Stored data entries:
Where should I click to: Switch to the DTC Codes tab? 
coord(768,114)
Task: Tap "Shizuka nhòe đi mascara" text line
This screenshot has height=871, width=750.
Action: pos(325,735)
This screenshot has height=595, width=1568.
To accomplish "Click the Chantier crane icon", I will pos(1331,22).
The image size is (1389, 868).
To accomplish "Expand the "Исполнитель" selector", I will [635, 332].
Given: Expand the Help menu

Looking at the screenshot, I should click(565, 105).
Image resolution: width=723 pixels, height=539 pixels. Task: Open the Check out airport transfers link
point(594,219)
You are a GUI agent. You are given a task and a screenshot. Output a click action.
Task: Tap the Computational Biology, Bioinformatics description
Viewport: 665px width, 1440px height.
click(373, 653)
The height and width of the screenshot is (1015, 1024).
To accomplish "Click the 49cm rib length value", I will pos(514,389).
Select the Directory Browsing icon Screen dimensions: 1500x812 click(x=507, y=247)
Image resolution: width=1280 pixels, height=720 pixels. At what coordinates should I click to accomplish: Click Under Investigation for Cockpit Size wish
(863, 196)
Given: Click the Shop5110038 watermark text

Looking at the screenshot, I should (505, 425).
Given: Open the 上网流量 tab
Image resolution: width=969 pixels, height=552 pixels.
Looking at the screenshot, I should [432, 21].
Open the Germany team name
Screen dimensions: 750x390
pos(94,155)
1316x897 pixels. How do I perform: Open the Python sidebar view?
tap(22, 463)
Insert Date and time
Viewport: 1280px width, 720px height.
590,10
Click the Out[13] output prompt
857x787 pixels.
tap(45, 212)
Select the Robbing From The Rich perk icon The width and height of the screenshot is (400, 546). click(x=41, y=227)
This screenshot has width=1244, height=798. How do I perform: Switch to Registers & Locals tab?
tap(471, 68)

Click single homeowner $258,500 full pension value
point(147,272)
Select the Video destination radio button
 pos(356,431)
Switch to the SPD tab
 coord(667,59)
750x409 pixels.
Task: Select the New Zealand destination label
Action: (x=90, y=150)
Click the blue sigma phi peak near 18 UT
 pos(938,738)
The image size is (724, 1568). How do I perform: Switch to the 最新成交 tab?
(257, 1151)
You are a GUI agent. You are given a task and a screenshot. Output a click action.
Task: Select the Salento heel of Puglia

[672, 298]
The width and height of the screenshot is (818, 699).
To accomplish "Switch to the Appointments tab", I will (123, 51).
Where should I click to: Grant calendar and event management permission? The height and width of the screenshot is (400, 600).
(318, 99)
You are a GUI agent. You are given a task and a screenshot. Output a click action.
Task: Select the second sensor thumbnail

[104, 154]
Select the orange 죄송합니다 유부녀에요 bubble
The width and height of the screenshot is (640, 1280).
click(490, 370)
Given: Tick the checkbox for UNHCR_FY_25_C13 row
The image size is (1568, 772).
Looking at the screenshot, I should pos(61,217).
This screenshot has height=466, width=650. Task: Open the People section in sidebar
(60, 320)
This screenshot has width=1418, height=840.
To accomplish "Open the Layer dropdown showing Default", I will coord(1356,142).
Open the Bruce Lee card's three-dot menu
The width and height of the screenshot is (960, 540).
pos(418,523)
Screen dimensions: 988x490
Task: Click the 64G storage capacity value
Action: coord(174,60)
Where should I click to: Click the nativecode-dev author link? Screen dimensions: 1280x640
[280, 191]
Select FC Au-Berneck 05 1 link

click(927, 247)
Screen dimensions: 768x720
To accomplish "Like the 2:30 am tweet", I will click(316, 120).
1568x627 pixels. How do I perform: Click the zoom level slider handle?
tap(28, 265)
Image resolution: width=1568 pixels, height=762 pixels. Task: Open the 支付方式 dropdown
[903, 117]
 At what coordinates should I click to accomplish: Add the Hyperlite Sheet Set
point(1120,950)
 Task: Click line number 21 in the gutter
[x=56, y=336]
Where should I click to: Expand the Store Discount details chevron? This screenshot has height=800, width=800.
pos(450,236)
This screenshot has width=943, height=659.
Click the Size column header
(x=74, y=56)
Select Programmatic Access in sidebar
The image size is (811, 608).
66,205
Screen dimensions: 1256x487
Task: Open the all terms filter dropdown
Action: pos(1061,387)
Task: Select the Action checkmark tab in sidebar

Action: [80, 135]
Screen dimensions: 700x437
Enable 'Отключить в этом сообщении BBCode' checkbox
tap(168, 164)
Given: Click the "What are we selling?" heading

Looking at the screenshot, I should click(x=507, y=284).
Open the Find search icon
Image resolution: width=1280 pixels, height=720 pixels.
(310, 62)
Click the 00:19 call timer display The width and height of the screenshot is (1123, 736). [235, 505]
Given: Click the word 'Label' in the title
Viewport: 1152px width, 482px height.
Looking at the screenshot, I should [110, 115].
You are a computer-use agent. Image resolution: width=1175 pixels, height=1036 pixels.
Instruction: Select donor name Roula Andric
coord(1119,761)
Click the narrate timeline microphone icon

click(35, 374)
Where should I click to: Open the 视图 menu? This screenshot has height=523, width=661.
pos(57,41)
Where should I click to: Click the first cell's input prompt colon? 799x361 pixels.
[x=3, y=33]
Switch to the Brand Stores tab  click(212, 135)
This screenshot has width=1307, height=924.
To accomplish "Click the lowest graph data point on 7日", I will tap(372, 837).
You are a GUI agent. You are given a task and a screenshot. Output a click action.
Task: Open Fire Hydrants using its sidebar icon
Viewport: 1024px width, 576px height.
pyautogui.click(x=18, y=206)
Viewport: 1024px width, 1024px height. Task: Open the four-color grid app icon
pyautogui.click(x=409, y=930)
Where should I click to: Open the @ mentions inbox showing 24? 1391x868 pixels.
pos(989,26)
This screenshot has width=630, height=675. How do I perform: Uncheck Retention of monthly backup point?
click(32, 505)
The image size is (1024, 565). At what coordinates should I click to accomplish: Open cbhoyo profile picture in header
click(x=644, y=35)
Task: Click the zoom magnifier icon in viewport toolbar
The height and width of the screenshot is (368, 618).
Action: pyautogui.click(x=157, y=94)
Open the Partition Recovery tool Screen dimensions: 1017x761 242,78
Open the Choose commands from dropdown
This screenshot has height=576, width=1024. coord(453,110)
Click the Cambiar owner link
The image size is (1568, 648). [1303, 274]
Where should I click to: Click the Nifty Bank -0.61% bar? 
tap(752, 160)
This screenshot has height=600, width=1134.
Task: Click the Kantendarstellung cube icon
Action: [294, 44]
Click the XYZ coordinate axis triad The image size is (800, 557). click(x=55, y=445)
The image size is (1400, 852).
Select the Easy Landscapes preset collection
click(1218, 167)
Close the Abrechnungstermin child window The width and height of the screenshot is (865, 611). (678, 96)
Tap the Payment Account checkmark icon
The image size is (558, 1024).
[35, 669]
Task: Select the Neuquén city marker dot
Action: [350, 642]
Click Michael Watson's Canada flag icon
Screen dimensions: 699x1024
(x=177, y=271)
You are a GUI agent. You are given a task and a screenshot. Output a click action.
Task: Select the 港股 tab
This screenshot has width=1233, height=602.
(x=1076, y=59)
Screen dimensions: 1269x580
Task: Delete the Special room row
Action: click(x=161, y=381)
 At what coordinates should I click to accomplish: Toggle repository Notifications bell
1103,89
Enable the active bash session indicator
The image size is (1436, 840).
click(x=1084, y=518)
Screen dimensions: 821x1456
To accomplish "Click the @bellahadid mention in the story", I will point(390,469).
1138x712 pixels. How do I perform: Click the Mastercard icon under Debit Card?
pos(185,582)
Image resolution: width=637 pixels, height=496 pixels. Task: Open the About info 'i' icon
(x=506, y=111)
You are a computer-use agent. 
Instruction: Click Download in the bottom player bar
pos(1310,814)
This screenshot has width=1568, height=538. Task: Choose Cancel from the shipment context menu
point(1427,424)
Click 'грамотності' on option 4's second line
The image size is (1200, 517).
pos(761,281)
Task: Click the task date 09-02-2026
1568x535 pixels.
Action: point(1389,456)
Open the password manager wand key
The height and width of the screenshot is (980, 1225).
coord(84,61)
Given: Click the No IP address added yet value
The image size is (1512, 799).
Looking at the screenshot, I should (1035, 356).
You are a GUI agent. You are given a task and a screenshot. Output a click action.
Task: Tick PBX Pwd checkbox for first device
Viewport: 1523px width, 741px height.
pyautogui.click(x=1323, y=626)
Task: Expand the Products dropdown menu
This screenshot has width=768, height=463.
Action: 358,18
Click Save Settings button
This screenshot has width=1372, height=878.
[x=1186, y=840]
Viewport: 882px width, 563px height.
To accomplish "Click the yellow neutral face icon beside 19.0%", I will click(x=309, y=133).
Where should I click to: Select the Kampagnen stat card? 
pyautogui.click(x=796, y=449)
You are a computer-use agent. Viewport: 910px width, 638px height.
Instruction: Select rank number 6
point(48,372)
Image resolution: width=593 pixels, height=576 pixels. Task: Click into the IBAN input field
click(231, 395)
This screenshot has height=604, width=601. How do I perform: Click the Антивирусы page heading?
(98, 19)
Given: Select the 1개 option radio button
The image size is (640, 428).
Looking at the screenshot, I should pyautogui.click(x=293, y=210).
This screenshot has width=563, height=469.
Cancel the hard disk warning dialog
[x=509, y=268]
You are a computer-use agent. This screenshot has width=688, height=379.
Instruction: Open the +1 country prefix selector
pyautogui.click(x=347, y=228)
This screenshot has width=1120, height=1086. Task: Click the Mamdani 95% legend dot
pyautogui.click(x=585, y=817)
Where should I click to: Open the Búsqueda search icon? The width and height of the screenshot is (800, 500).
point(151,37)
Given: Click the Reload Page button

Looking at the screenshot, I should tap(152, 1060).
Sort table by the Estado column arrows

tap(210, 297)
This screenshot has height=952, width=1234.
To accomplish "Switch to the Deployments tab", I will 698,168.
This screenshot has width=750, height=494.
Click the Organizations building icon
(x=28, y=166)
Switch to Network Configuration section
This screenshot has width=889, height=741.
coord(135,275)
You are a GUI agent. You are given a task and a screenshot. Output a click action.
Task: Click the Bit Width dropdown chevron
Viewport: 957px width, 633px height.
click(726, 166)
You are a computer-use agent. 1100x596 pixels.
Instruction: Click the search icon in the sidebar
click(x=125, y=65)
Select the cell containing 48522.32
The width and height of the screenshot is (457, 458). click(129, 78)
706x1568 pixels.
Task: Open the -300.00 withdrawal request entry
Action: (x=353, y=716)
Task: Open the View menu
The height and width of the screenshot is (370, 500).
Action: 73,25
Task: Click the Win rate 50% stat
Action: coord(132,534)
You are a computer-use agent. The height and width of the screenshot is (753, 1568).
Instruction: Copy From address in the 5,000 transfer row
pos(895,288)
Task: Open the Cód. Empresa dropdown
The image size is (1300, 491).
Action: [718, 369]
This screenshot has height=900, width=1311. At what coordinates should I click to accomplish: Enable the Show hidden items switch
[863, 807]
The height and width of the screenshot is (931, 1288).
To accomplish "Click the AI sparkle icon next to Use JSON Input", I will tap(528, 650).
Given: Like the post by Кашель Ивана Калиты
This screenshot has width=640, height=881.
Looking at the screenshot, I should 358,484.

**WHAT IS NEEDED**
If the word "Tick" is on a line above, return that line.

**TASK RESULT**
Given: Tick the checkbox for UNHCR_FY_25_C13 row
Task: Tick PBX Pwd checkbox for first device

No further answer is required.